Selon un rapport publié par le quotidien espagnol La Razón le 28 août 2025, le projet de tunnel reliant l’Espagne et le Maroc par le détroit de Gibraltar est entré dans une phase décisive. Après des décennies d’attente et d’interruptions, cette infrastructure pharaonique, attendue à l’horizon 2040, dépasse l’ingénierie : elle redessine déjà la carte économique et politique entre l’Europe et l’Afrique.
Pendant plus de trente ans, l’idée de creuser un tunnel sous-marin entre Tarifa et Tanger a paru relever de l’utopie. Des rapports techniques s’accumulaient dans les tiroirs, les réunions bilatérales s’enchaînaient sans lendemain. Mais en avril 2023, l’Espagne et le Maroc ont décidé de relancer officiellement ce vieux projet, resté gelé depuis quatorze ans. L’annonce a marqué un tournant : pour la première fois, la volonté politique s’est alliée à un soutien financier européen.
Le tracé retenu prévoit une infrastructure exclusivement ferroviaire, longue de 60 kilomètres, dont 28 sous les eaux du détroit. Si l’Eurotunnel qui relie la France et le Royaume-Uni mesure 50,5 km, le tunnel du Détroit le dépasserait et figurerait parmi les plus grands du monde. La profondeur maximale atteindrait 300 mètres sous le seuil de Camarinal, un choix plus sûr que celui du canyon plus abrupt du détroit. Comme le souligne La Razón, ce tracé correspond au scénario le plus réaliste, même s’il reste techniquement risqué.

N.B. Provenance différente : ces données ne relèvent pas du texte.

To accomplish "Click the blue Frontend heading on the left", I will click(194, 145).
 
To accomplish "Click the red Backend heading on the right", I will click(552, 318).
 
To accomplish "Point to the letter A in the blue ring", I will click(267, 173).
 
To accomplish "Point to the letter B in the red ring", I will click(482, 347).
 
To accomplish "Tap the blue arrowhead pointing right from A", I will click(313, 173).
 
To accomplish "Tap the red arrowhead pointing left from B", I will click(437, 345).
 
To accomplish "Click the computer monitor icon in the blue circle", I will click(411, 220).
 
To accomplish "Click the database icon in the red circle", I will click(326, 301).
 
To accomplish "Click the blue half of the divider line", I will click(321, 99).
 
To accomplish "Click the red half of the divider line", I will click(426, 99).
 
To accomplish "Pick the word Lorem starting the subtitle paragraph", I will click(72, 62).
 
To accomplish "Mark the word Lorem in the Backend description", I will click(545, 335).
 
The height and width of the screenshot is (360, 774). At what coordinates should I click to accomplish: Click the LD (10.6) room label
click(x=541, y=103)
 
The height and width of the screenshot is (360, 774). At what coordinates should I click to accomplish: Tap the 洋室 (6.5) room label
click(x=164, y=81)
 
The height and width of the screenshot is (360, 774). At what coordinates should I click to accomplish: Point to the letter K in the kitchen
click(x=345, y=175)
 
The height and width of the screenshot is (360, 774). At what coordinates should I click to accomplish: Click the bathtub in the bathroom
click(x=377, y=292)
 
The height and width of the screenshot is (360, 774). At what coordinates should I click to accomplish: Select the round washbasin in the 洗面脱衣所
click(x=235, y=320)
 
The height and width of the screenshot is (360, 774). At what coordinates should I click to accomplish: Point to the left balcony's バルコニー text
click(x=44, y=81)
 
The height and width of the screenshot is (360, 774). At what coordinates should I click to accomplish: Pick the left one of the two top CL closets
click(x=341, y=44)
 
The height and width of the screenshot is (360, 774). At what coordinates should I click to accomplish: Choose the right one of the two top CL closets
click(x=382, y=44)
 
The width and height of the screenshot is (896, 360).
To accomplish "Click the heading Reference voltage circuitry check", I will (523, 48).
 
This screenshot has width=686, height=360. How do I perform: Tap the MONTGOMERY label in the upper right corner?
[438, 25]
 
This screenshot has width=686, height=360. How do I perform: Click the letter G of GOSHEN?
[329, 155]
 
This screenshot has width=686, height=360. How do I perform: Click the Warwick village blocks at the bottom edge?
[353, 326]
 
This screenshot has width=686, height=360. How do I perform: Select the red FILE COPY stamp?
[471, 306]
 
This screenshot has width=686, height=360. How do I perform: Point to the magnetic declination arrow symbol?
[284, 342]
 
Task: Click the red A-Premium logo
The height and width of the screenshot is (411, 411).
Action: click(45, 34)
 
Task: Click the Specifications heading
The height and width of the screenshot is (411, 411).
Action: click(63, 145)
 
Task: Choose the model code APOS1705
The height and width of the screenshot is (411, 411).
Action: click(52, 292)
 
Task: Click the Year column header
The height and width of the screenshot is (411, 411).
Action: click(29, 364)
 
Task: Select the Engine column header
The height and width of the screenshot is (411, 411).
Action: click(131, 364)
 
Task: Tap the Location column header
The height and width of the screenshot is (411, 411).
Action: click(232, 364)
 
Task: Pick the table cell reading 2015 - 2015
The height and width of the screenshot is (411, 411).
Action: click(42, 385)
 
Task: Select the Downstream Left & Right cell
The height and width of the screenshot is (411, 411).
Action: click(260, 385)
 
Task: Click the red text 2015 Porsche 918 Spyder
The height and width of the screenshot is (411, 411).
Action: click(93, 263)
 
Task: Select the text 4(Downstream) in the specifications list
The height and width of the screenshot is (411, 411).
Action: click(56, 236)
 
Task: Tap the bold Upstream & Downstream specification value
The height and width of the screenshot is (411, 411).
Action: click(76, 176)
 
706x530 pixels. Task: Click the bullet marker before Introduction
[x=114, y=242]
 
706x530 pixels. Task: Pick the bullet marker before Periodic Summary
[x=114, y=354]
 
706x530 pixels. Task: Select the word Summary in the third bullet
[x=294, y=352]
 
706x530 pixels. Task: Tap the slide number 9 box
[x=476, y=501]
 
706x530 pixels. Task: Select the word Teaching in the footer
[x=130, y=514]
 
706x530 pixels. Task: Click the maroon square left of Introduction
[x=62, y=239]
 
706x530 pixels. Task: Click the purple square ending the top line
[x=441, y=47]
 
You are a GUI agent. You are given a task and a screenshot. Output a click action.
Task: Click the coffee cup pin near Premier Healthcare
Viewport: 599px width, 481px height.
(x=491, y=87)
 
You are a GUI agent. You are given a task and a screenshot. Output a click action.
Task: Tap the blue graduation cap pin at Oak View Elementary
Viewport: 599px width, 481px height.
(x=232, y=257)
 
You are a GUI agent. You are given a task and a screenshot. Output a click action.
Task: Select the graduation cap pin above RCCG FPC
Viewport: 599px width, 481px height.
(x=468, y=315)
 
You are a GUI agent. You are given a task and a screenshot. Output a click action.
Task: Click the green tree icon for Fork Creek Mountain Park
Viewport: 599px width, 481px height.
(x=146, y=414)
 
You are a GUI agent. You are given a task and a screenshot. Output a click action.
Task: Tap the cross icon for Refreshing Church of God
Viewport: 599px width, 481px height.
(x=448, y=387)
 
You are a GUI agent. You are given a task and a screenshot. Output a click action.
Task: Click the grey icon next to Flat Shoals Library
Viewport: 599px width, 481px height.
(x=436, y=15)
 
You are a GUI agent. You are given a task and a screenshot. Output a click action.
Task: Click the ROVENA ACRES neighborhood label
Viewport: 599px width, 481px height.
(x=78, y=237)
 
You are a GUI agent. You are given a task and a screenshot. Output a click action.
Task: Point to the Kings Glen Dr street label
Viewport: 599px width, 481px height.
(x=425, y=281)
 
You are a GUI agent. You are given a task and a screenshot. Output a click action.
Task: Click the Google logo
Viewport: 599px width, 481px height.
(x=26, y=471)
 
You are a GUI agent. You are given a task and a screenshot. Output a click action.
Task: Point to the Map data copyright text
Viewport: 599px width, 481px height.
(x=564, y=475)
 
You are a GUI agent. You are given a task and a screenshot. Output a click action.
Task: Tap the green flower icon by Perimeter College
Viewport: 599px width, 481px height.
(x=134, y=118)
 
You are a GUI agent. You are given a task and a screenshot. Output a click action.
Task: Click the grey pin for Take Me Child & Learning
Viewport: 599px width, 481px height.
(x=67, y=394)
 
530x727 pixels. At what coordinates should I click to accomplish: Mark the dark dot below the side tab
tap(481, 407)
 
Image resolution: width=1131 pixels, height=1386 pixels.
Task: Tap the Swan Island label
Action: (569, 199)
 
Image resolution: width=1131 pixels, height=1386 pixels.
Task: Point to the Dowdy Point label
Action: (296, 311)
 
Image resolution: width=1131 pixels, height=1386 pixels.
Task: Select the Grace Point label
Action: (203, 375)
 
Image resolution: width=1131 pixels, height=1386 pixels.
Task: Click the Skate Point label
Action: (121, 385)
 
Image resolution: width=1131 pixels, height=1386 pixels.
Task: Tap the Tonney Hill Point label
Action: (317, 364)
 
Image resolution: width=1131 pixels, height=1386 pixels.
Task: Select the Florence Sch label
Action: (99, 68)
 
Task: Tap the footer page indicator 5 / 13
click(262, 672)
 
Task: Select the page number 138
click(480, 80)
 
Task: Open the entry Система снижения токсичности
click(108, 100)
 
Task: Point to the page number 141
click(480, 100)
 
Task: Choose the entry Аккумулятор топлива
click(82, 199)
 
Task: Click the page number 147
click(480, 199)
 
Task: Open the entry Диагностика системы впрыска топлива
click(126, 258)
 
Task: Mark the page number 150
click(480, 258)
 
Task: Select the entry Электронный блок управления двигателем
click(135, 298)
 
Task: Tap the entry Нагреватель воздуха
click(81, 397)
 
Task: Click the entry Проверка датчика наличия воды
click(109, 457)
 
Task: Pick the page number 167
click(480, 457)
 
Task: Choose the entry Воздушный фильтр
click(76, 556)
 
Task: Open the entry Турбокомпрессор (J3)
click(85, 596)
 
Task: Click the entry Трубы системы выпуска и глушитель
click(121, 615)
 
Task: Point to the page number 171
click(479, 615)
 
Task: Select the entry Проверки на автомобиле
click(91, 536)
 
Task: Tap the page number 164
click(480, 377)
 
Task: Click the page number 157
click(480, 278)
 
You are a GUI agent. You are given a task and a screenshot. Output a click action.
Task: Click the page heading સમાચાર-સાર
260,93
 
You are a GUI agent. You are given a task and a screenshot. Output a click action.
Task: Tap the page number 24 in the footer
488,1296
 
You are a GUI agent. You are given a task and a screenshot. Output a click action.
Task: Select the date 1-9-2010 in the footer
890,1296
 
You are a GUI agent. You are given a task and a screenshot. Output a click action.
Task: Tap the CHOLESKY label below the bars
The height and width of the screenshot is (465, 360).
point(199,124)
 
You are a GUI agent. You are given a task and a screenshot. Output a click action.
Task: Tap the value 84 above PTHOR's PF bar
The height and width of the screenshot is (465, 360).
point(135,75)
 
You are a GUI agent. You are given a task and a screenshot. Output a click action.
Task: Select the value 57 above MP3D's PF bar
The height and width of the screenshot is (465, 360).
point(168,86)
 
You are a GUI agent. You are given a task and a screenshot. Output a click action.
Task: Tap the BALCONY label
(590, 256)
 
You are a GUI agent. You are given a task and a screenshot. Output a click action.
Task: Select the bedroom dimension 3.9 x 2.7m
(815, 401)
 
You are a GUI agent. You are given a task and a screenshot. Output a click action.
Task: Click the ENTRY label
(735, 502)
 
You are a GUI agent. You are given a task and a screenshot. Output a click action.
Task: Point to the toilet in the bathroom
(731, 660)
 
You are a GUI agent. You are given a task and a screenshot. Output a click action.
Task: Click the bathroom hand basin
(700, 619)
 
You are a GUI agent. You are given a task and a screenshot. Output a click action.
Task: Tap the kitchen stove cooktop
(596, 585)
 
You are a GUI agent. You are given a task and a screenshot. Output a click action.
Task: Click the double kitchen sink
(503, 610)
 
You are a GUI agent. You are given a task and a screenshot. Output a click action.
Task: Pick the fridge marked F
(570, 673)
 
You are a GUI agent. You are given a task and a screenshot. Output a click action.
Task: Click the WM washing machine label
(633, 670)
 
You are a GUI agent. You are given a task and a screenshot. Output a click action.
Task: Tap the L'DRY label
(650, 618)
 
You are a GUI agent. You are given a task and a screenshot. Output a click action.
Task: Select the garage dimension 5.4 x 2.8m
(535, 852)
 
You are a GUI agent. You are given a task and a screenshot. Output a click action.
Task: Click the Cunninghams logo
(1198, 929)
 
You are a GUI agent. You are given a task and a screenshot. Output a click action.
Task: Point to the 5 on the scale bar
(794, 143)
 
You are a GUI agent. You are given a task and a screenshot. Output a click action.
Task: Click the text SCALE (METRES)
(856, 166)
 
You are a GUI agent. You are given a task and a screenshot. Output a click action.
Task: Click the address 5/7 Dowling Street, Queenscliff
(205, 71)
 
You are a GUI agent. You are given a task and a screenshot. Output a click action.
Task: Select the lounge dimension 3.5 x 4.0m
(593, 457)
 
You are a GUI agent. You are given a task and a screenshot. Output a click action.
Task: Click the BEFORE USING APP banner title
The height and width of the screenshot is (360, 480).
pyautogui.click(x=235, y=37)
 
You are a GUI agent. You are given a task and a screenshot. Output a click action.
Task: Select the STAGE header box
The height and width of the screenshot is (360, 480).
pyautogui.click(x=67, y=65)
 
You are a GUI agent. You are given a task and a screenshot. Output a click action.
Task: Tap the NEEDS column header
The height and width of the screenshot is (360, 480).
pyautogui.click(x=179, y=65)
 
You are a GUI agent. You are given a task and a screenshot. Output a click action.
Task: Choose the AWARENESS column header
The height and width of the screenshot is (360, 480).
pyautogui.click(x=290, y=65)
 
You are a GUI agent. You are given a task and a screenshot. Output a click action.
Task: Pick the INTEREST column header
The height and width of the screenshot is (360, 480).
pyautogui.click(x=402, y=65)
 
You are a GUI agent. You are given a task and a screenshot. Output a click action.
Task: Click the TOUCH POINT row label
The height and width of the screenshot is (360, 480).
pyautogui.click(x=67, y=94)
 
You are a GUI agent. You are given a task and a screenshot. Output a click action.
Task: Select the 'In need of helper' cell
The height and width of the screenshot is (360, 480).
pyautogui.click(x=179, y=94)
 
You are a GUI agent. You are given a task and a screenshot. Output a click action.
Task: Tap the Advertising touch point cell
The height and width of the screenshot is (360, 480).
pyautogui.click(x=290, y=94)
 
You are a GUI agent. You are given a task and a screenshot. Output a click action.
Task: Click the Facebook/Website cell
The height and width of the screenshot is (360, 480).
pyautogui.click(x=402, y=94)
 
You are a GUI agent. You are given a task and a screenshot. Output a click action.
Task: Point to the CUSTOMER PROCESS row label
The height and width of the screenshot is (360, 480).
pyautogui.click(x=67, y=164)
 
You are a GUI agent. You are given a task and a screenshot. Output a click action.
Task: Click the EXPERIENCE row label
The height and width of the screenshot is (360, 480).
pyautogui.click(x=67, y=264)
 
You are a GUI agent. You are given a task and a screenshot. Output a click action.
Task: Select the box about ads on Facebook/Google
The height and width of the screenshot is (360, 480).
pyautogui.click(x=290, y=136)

Derrière les chiffres se cachent des défis redoutables : activité sismique de la région, courants marins violents, complexité géologique. Deux études sont en cours : une analyse géotechnique confiée à la filiale ibérique du groupe allemand Herrenknecht, spécialiste des tunneliers, et un examen sismique dirigé par Tekpam Ingeniería. Leur achèvement est attendu pour septembre 2025. Ces travaux conditionnent la suite du calendrier, car la sécurité du tracé reste l’enjeu central.
Le financement illustre la nouvelle donne européenne. D’après les données citées par La Razón, la société publique espagnole Secegsa, qui ne gérait que 100.000 euros en 2022, a reçu plus de 4,7 millions en 2024 grâce au Mécanisme de reprise et de résilience de l’UE. Ce signal budgétaire, modeste au regard d’un chantier estimé entre 15 et 30 milliards d’euros, prouve néanmoins que Bruxelles considère le projet comme un investissement stratégique.
La première phase consisterait à creuser une galerie unique à double sens. Une deuxième serait ajoutée ultérieurement, permettant de séparer les flux et d’accroître la capacité. Mais même dans l’hypothèse la plus optimiste, l’inauguration n’interviendrait pas avant 2040. Ce calendrier témoigne de la prudence des décideurs face à la complexité technique, financière et politique de l’entreprise.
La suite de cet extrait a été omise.